(Items from a data source)
-------

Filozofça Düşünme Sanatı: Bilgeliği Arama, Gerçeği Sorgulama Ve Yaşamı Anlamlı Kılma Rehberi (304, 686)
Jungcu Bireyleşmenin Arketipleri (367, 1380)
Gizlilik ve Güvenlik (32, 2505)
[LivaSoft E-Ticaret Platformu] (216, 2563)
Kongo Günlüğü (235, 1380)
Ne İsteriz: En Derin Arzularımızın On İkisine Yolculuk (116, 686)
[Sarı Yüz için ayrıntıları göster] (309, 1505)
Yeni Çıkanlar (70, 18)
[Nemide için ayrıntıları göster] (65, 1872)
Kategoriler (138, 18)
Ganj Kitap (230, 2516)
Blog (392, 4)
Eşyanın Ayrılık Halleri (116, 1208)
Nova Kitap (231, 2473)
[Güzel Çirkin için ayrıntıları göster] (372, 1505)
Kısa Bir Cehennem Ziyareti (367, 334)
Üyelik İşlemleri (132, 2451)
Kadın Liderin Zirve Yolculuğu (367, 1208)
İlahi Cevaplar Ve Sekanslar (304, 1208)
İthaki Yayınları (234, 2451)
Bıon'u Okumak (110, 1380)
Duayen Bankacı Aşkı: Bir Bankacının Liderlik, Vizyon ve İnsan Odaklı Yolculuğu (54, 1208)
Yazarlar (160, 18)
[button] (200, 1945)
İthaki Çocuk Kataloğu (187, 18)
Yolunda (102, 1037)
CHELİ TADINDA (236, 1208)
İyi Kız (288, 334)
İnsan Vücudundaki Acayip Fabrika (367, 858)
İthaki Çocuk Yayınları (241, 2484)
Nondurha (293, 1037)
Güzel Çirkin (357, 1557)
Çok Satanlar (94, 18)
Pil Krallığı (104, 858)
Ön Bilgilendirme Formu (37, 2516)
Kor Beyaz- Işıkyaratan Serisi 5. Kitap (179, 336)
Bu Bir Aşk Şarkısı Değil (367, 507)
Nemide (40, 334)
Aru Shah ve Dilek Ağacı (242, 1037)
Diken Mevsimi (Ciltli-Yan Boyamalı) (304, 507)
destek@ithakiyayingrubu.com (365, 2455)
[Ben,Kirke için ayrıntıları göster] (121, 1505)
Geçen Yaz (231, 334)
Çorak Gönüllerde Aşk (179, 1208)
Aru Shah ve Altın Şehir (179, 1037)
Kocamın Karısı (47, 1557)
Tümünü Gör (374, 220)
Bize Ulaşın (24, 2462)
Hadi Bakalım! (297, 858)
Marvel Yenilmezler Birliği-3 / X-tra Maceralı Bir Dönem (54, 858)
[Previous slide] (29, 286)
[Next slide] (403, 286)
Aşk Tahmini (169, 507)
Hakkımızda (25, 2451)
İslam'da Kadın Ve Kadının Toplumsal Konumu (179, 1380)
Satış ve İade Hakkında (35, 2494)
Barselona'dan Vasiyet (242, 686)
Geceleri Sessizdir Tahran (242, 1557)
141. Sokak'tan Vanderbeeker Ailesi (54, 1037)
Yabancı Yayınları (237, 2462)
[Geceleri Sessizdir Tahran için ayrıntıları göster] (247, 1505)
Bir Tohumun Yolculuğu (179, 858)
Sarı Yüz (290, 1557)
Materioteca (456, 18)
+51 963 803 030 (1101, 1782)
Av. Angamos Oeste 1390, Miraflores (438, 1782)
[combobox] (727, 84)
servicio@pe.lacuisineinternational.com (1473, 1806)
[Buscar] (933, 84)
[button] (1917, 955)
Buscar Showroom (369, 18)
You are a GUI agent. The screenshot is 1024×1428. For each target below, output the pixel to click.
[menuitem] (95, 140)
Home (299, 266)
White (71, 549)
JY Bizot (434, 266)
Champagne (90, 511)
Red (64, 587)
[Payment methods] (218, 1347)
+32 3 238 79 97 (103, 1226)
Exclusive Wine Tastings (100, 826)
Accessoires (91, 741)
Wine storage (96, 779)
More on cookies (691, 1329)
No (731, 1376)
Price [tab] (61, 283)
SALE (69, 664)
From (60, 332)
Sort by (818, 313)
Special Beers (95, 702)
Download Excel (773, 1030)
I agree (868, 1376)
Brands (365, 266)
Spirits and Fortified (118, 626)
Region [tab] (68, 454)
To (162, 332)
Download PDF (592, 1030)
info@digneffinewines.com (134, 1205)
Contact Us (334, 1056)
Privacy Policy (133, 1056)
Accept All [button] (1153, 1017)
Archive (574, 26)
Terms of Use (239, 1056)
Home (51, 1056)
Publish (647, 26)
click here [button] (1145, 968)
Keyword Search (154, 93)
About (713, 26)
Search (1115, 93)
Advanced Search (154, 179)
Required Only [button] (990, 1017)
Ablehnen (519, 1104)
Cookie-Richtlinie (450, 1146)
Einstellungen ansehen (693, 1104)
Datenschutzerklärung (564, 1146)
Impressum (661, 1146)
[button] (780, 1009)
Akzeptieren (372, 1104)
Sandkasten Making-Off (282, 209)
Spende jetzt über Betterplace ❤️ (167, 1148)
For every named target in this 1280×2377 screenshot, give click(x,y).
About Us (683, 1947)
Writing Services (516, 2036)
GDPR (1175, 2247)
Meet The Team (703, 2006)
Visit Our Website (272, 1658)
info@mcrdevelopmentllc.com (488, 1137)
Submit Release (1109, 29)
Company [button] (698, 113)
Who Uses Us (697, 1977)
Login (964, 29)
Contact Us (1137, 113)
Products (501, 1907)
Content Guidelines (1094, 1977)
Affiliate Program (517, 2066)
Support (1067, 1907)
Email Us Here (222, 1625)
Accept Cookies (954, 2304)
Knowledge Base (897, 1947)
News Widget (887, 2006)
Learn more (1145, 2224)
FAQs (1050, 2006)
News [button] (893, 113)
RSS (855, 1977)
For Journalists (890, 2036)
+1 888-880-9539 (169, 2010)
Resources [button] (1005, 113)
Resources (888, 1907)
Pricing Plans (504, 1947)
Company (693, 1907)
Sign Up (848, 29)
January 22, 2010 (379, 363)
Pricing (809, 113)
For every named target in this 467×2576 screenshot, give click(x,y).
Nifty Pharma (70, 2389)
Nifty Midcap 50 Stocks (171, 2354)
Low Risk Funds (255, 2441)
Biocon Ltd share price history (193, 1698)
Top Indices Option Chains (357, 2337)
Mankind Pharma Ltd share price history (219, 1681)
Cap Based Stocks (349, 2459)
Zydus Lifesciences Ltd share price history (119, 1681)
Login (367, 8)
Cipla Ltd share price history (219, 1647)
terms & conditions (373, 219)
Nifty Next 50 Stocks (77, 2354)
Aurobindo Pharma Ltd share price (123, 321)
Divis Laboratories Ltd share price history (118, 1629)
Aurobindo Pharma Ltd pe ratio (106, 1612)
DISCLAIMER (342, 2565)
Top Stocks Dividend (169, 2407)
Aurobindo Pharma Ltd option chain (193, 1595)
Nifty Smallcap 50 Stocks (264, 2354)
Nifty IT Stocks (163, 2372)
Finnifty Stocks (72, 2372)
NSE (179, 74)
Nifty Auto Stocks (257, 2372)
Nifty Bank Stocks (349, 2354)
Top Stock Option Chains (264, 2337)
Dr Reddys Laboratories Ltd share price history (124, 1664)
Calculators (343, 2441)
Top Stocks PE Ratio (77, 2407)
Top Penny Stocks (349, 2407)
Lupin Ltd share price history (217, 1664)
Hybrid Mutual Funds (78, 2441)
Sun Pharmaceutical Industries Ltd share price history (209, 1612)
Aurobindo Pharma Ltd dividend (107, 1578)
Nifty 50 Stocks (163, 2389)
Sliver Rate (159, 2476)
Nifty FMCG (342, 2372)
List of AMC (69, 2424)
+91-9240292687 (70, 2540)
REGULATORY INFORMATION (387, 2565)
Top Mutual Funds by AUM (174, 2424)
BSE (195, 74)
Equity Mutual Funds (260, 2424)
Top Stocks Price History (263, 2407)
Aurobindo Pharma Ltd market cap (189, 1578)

-------

Exercise prompt: If a line in the data above holds the word "button", count it, and give only the final number.

Answer section: 9